BlackBerry Torch 9800 Review: Keeping RIM's Flame Aliveby Brian Klug on September 1, 2010 7:00 AM EST
You really have to empathize with BlackBerry to understand why updating the entire BlackBerry platform has taken so long. On one hand, it caters to an audience of serious business customers that have chosen RIM for both its unwavering dedication to device and information security, and enterprise support. On the other hand are end users that are purely regular smartphone customers - people that don’t care about things like FIPS compliance or BES - they just want an awesome smartphone.
Therein lies the problem RIM has been saddled with for the entire BlackBerry platform - there are simply too many BlackBerry users for a total platform reboot to be feasible. Change too much about BlackBerry, and the platform would no longer be appealing to businesses that would have to retrain users or reconsider the platform entirely. On the other hand, if the BlackBerry platform is left unchanged and not drastically modernized, it faces losing potentially huge swaths of market share across virtually every carrier to quick-innovating platforms like Android, iOS, and WebOS - at least among ordinary smartphone shoppers with a choice.
So the logical choice is exactly what we get with BlackBerry OS 6. It’s an evolutionary step from BlackBerry OS 5, one which brings a new WebKit based browser that RIM acquired from Torch Mobile, a slicker UI, and multimedia improvements that hopefully make the BlackBerry platform a little more pleasant on the eye.
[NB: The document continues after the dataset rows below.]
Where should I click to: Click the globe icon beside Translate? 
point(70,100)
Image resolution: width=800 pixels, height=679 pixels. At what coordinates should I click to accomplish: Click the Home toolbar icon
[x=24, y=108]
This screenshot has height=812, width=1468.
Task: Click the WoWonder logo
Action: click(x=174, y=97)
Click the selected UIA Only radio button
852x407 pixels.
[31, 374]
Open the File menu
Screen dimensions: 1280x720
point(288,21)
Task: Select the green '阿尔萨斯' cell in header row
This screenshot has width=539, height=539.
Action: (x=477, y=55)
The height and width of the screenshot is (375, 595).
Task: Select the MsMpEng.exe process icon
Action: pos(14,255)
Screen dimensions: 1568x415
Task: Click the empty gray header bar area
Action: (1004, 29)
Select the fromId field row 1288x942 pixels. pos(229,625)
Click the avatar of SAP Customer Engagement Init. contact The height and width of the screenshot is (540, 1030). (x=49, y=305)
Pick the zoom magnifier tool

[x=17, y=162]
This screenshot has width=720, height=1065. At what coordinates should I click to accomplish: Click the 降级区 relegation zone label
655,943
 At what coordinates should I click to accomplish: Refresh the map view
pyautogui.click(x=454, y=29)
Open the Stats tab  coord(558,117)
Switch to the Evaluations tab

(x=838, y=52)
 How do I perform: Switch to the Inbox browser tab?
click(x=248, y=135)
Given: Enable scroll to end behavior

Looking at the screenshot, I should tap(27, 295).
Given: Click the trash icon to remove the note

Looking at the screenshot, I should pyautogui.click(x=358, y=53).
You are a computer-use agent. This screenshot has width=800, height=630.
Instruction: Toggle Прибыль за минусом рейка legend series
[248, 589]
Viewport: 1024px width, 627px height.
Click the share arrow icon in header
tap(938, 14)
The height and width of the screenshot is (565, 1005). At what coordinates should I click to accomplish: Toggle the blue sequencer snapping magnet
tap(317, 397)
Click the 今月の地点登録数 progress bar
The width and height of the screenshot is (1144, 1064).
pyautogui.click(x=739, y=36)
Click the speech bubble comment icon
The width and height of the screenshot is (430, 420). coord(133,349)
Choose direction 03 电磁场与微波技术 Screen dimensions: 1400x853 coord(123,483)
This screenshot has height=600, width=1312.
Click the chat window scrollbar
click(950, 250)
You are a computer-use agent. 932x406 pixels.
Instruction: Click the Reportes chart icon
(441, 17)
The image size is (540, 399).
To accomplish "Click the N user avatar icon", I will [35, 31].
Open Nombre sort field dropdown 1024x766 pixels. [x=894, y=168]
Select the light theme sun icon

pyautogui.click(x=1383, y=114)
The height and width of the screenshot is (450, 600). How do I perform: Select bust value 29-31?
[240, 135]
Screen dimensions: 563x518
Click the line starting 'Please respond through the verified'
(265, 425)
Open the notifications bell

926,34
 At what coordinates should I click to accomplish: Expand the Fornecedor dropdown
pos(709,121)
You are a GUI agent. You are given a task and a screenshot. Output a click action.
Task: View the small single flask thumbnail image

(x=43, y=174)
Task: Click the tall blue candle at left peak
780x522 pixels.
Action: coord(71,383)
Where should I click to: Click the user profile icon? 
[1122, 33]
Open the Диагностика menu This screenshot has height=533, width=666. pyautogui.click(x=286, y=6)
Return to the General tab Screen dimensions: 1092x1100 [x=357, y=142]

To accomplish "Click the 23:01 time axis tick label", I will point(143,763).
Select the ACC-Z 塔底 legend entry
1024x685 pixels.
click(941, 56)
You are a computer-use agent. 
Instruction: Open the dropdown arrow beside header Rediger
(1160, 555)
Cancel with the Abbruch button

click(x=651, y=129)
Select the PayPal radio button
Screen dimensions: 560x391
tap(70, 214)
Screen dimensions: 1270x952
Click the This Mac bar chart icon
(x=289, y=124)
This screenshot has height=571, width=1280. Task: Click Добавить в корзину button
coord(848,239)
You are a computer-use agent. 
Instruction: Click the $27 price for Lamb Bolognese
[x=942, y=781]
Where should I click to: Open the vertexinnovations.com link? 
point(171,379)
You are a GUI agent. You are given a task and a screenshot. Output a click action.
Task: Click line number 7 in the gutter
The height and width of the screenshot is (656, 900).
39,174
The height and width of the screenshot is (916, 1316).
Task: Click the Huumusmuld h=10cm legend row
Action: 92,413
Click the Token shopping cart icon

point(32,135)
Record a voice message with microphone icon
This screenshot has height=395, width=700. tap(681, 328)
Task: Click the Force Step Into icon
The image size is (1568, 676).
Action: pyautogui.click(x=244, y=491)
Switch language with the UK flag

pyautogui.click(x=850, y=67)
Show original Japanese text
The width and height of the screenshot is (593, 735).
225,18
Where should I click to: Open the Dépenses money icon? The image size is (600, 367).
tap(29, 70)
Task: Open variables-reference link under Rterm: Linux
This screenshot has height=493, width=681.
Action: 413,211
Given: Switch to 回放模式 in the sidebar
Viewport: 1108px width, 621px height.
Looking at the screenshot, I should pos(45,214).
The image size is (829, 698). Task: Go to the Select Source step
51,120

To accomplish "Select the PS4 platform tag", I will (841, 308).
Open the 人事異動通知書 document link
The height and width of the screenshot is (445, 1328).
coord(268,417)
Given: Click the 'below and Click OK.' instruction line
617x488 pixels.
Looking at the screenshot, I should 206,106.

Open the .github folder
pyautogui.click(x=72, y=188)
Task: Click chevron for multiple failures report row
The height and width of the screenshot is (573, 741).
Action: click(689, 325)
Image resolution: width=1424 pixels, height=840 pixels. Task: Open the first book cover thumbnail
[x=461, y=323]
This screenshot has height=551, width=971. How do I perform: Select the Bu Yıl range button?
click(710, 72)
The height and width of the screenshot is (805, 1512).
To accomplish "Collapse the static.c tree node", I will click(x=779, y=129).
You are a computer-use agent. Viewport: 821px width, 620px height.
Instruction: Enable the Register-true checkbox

RIM has launched BlackBerry OS 6 with a new device, the BlackBerry Torch 9800. It’s an apt name for both the huge change in web browser (Torch Mobile was the name of the company RIM acquired for its WebKit based Iris Browser), but also no doubt as the symbol of hope RIM needs the new device and platform to be for continued relevance in the smartphone market. First, the specifications:
|Apple iPhone 4||Apple iPhone 3GS||BlackBerry Torch 9800||HTC EVO 4G||Motorola Droid X|
|Height||115.2 mm (4.5")||115 mm (4.5")||111 mm (4.4") closed, 148 (5.8") open||121.9 mm (4.8")||127.5 mm (5.02")|
|Width||58.6 mm (2.31")||62.1 mm (2.44")||62 mm (2.4")||66.0 mm (2.6")||66.5 mm (2.62")|
|Depth||9.3 mm ( 0.37")||12.3 mm (0.48")||14.6 mm (0.57")||12.7 mm (0.5")||9.9 mm (0.39")|
|Weight||137 g (4.8 oz)||133 g (4.7 oz)||162 g (5.7 oz)||170 g (6.0 oz)||155 g (5.47 oz)|
|CPU||Apple A4 @ ~800MHz||Apple/Samsung A3 @ 600MHz||Marvell Tavor PXA930 @ 624 MHz||Qualcomm Scorpion @ 1GHz||TI OMAP 3630 @ 1GHz|
|GPU||PowerVR SGX 535||PowerVR SGX 535||(?)||Adreno 200||PowerVR SGX 530|
|RAM||512MB LPDDR1 (?)||256MB LPDDR1||512 MB LPDDR1||512MB LPDDR1||512MB LPDDR1|
|NAND||16GB or 32GB integrated||16 or 32GB integrated||4 GB integrated, 4 GB microSD preinstalled||1 GB integrated, 8 GB microSD preinstalled||8 GB integrated, preinstalled 16 GB microSD|
|Camera||5MP with LED Flash + Front Facing Camera||3MP with autofocus||5 MP with LED Flash and autofocus||8MP with dual LED Flash + Front Facing Camera||8MP with dual LED Flash|
|Screen||3.5" 640 x 960 LED backlit LCD||3.5" 320 x 480||3.2" 360 x 480||4.3" 480 x 800||4.3" 480 x 854|
|Battery||Integrated 5.254Whr||Integrated 4.51Whr||Removable 4.7Whr||Removable 5.5Whr||Removable 5.698 Whr|
With that out of the way, let’s dive into it.
Based on the table above, you'll note that the BlackBerry Torch 9800 uses an SoC that we're not used to seeing: the Marvell Tavor PXA930. We actually approached Marvell wanting to talk about the PXA930 in great depth however Marvell declined all opportunities to talk about the SoC. This is slightly unusual as Marvell has been more than forthcoming in the past with its new Armada SoCs. What it most likely implies is that the PXA930 isn't much to talk about.
Marvell is an ARM architecture licensee, meaning that its CPU cores implement various versions of the ARM ISA but in Marvell's own custom manner. Generally these custom designs are faster and/or lower power than the generic ARM designs at the same process node, however the PXA930 appears to be a couple of years old at this point - it's not a Snapdragon/Hummingbird/OMAP 3630 competitor.
Unfortunately that's the extent of what we're able to say at this point. While we normally like going into the nitty gritty on the SoC in our smartphone reviews, we weren't able to this time around.